-- BEGIN Available data --

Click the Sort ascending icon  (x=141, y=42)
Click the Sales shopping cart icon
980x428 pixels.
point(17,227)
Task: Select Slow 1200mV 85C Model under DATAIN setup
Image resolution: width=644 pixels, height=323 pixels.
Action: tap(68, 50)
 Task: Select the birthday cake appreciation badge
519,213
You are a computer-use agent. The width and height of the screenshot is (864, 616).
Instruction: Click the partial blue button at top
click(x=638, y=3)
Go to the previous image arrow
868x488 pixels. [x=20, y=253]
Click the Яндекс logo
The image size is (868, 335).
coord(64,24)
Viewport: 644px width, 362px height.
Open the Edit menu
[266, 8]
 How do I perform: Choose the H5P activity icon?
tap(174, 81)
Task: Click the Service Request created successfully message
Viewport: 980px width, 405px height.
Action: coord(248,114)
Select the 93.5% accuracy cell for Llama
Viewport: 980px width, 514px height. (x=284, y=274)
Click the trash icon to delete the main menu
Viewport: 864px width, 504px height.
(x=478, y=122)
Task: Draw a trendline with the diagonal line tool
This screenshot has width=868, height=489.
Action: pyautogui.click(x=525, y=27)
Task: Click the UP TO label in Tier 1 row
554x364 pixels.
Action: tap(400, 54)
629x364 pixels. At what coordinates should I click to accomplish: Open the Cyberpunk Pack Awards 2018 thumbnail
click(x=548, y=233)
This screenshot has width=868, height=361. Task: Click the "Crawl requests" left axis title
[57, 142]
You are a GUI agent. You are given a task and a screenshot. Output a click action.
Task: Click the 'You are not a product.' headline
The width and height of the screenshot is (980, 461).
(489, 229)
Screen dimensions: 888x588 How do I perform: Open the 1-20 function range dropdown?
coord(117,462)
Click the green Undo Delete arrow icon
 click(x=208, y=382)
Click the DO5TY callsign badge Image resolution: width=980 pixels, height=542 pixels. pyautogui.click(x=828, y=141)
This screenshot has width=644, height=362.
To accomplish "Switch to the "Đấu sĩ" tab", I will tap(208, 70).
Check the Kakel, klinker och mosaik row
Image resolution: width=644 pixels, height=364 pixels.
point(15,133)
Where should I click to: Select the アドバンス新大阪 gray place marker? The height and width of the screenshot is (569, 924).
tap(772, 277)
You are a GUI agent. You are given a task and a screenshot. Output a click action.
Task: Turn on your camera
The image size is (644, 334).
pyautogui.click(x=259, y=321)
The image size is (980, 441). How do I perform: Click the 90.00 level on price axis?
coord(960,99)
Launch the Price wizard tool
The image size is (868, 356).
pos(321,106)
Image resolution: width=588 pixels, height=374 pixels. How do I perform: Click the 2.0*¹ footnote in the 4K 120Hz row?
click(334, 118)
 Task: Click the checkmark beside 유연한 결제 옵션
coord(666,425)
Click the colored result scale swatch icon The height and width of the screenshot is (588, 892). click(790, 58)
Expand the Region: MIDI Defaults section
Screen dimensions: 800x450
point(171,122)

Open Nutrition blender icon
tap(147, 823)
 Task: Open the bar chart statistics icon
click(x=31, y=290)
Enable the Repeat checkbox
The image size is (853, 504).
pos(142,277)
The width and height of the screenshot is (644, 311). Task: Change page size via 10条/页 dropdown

-- END Available data --

Exercise task:
In every row above, change "How do I perform" to "How can I complete" and leave everything else untouched.

Solution:
Click the Sort ascending icon  (x=141, y=42)
Click the Sales shopping cart icon
980x428 pixels.
point(17,227)
Task: Select Slow 1200mV 85C Model under DATAIN setup
Image resolution: width=644 pixels, height=323 pixels.
Action: tap(68, 50)
 Task: Select the birthday cake appreciation badge
519,213
You are a computer-use agent. The width and height of the screenshot is (864, 616).
Instruction: Click the partial blue button at top
click(x=638, y=3)
Go to the previous image arrow
868x488 pixels. [x=20, y=253]
Click the Яндекс logo
The image size is (868, 335).
coord(64,24)
Viewport: 644px width, 362px height.
Open the Edit menu
[266, 8]
 How can I complete: Choose the H5P activity icon?
tap(174, 81)
Task: Click the Service Request created successfully message
Viewport: 980px width, 405px height.
Action: coord(248,114)
Select the 93.5% accuracy cell for Llama
Viewport: 980px width, 514px height. (x=284, y=274)
Click the trash icon to delete the main menu
Viewport: 864px width, 504px height.
(x=478, y=122)
Task: Draw a trendline with the diagonal line tool
This screenshot has width=868, height=489.
Action: pyautogui.click(x=525, y=27)
Task: Click the UP TO label in Tier 1 row
554x364 pixels.
Action: tap(400, 54)
629x364 pixels. At what coordinates should I click to accomplish: Open the Cyberpunk Pack Awards 2018 thumbnail
click(x=548, y=233)
This screenshot has width=868, height=361. Task: Click the "Crawl requests" left axis title
[57, 142]
You are a GUI agent. You are given a task and a screenshot. Output a click action.
Task: Click the 'You are not a product.' headline
The width and height of the screenshot is (980, 461).
(489, 229)
Screen dimensions: 888x588 How can I complete: Open the 1-20 function range dropdown?
coord(117,462)
Click the green Undo Delete arrow icon
 click(x=208, y=382)
Click the DO5TY callsign badge Image resolution: width=980 pixels, height=542 pixels. pyautogui.click(x=828, y=141)
This screenshot has width=644, height=362.
To accomplish "Switch to the "Đấu sĩ" tab", I will tap(208, 70).
Check the Kakel, klinker och mosaik row
Image resolution: width=644 pixels, height=364 pixels.
point(15,133)
Where should I click to: Select the アドバンス新大阪 gray place marker? The height and width of the screenshot is (569, 924).
tap(772, 277)
You are a GUI agent. You are given a task and a screenshot. Output a click action.
Task: Turn on your camera
The image size is (644, 334).
pyautogui.click(x=259, y=321)
The image size is (980, 441). How can I complete: Click the 90.00 level on price axis?
coord(960,99)
Launch the Price wizard tool
The image size is (868, 356).
pos(321,106)
Image resolution: width=588 pixels, height=374 pixels. How can I complete: Click the 2.0*¹ footnote in the 4K 120Hz row?
click(334, 118)
 Task: Click the checkmark beside 유연한 결제 옵션
coord(666,425)
Click the colored result scale swatch icon The height and width of the screenshot is (588, 892). click(790, 58)
Expand the Region: MIDI Defaults section
Screen dimensions: 800x450
point(171,122)

Open Nutrition blender icon
tap(147, 823)
 Task: Open the bar chart statistics icon
click(x=31, y=290)
Enable the Repeat checkbox
The image size is (853, 504).
pos(142,277)
The width and height of the screenshot is (644, 311). Task: Change page size via 10条/页 dropdown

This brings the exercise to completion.